15 faktów, które do niczego ci się nie przydadzą
Bitwa pod Karánsebes to bitwa, której nie było
W noc w 1788 roku wojska habsburskie rozbiły się przy obozie Wołochów. Tam kawalerzystów ugoszczono m.in. alkoholem, a ci postanowili kupić jego cały zapas, nie dzieląc się z nadchodzącą piechotą. Wywiązała się kłótnia pomiędzy oddziałami, zakończona strzelaniną i walką na szable. Piechurzy, chcąc zmusić kawalerzystów do odwrotu, zaczęli krzyczeć: "Turci, Turci!". Szeregi jednych i drugich ogarnęła panika. Gdy wycofująca się w popłochu przez most kawaleria wpadła do głównego obozu, uznano że nadciągnęli Turcy i otworzono ogień artyleryjski. W bałaganie jaki powstał, wydawane rozkazy "Halt! Halt!" Słowianie – nie znając niemieckiego – wzięli za "Allah! Allah!" i rzucili się do ucieczki.

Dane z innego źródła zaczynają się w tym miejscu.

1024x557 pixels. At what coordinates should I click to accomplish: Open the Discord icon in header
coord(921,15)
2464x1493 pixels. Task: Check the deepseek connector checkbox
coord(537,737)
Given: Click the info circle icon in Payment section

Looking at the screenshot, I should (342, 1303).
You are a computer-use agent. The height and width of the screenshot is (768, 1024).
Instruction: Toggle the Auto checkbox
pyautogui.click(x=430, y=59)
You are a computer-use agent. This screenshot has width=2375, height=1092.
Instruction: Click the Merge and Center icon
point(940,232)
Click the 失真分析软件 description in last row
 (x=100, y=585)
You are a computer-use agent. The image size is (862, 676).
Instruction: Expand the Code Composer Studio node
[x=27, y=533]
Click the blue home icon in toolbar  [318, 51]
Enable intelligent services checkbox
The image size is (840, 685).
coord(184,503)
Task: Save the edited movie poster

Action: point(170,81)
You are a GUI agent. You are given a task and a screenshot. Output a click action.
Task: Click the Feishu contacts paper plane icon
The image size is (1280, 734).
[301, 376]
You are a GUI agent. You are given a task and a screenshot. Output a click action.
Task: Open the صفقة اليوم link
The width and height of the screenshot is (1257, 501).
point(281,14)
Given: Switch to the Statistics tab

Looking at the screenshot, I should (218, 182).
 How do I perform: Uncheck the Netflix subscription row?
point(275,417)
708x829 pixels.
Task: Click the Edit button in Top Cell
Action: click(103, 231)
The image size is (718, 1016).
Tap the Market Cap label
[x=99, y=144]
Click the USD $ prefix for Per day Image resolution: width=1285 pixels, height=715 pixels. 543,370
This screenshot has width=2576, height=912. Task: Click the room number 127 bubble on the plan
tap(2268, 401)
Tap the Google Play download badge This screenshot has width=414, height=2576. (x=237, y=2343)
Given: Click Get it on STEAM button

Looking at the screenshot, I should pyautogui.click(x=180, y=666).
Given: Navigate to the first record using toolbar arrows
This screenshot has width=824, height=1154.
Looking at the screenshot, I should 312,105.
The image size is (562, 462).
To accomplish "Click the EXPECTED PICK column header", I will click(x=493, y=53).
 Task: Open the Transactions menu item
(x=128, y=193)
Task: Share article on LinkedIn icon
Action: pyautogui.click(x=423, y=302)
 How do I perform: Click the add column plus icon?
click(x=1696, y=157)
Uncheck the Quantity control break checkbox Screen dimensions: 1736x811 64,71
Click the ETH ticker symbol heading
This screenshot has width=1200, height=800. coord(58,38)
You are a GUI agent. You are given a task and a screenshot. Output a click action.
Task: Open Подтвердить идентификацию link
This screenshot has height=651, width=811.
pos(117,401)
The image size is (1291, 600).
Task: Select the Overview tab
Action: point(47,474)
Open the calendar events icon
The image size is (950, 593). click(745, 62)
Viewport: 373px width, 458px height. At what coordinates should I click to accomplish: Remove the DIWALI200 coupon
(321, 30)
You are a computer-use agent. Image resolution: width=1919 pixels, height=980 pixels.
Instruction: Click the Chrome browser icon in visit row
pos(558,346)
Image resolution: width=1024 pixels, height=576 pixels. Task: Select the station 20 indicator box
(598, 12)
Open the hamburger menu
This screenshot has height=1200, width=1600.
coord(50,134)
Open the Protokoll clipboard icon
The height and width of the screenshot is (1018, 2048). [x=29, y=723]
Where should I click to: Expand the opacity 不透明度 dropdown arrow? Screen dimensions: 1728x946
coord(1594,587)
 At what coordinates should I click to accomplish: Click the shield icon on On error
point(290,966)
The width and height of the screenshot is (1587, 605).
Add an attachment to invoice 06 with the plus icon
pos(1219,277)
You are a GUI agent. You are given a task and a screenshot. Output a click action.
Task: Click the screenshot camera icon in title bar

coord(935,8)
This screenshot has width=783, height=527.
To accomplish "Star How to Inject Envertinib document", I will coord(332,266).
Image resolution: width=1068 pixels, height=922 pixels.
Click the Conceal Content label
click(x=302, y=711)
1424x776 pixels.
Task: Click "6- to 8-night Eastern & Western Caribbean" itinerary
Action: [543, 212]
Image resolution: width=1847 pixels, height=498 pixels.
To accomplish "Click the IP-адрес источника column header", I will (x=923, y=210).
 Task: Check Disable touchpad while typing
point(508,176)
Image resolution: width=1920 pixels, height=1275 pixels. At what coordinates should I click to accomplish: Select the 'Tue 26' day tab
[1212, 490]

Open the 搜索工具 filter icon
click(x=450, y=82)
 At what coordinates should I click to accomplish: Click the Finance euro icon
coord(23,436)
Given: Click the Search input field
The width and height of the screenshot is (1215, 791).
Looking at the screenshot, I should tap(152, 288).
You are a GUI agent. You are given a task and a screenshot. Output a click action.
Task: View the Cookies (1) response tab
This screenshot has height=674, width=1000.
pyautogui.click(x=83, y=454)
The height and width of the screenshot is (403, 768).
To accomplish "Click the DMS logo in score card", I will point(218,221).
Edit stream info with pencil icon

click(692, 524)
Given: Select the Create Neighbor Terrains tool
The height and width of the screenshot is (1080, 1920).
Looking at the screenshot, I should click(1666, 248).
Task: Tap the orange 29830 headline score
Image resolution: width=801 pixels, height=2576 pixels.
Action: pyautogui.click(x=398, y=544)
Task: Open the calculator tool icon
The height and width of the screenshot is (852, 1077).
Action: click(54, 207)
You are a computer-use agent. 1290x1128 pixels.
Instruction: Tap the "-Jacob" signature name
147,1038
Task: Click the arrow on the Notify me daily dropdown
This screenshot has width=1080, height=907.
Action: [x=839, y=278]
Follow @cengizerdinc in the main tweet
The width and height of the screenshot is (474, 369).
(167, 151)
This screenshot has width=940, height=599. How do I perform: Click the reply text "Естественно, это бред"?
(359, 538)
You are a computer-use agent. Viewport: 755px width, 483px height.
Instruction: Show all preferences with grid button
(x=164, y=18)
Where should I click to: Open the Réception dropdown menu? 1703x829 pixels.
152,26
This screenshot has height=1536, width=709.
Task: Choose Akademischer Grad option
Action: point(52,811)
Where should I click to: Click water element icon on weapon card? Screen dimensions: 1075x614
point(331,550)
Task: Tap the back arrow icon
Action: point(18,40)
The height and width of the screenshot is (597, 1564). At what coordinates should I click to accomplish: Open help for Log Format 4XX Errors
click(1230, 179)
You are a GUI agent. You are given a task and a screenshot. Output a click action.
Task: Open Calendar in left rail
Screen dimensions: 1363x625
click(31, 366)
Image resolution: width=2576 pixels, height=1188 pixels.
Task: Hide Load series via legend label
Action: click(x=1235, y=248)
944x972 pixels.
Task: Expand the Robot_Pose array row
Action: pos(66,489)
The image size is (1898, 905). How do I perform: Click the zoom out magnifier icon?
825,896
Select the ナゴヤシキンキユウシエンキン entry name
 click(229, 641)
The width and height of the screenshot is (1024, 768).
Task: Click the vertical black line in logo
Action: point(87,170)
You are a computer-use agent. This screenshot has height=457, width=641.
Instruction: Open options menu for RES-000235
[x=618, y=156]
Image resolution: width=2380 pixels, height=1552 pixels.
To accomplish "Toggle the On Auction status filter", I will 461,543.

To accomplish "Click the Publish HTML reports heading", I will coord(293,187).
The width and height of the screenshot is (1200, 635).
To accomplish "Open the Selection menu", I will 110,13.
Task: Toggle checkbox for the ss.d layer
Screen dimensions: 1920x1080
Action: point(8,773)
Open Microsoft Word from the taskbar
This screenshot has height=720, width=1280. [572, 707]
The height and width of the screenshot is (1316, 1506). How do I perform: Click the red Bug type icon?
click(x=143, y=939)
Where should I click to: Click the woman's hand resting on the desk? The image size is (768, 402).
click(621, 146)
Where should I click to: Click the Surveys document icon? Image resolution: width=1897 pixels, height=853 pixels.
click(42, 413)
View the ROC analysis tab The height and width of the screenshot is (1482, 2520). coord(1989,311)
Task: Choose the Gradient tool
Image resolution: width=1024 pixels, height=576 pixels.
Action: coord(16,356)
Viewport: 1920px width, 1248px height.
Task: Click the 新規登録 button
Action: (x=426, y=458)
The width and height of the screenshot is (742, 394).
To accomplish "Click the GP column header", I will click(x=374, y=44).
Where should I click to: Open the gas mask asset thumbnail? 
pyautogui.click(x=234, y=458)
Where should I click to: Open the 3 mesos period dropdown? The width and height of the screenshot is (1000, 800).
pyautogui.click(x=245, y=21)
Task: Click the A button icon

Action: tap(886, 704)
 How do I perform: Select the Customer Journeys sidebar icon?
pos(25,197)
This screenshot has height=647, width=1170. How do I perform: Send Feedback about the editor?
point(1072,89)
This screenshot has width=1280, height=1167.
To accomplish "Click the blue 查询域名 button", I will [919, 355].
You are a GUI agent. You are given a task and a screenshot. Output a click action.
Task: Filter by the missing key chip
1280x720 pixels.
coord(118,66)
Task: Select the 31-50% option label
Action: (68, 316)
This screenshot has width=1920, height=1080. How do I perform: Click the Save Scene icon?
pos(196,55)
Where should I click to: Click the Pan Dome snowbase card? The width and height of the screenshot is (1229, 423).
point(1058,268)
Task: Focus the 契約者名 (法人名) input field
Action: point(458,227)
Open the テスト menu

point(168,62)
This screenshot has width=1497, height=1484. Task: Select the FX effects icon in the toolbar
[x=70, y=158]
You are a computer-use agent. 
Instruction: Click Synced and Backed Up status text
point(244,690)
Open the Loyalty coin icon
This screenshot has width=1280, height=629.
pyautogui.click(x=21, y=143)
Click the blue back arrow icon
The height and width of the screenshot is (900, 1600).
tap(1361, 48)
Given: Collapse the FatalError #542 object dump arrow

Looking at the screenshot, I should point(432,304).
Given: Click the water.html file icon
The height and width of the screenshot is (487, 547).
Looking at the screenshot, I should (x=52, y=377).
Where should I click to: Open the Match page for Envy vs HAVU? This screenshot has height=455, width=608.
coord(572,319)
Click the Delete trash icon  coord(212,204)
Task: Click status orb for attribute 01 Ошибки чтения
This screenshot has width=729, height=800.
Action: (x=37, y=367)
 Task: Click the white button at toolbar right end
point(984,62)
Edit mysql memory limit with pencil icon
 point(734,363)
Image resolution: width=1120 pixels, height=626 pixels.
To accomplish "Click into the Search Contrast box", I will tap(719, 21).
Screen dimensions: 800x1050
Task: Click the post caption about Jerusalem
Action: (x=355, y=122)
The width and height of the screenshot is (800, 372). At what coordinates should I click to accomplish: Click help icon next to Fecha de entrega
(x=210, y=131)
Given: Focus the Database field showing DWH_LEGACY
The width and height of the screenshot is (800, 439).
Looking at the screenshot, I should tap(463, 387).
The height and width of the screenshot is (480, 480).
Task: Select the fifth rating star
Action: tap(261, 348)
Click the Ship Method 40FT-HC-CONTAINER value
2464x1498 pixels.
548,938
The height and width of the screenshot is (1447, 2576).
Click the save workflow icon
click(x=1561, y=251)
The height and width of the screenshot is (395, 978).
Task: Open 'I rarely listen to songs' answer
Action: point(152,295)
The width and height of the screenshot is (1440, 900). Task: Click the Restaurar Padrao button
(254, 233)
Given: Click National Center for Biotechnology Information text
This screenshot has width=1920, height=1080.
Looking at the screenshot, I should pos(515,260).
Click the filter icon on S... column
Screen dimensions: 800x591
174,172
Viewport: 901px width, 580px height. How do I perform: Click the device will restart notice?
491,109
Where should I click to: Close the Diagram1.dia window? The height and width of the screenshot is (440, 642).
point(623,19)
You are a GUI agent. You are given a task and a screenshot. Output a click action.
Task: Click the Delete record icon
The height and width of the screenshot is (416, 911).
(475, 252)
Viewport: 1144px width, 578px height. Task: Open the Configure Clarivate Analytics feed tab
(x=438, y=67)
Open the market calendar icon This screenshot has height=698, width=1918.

Dwa dni później do Karánsebes wkroczył Wielki Wezyr ze swoją armią, nie napotykając żadnego oporu. Ku jego zdziwieniu armii habsburskiej nie było nigdzie w pobliżu. Natomiast w okolicy mostu i na drugim brzegu znaleziono blisko 10 tysięcy poległych i rannych żołnierzy habsburskich.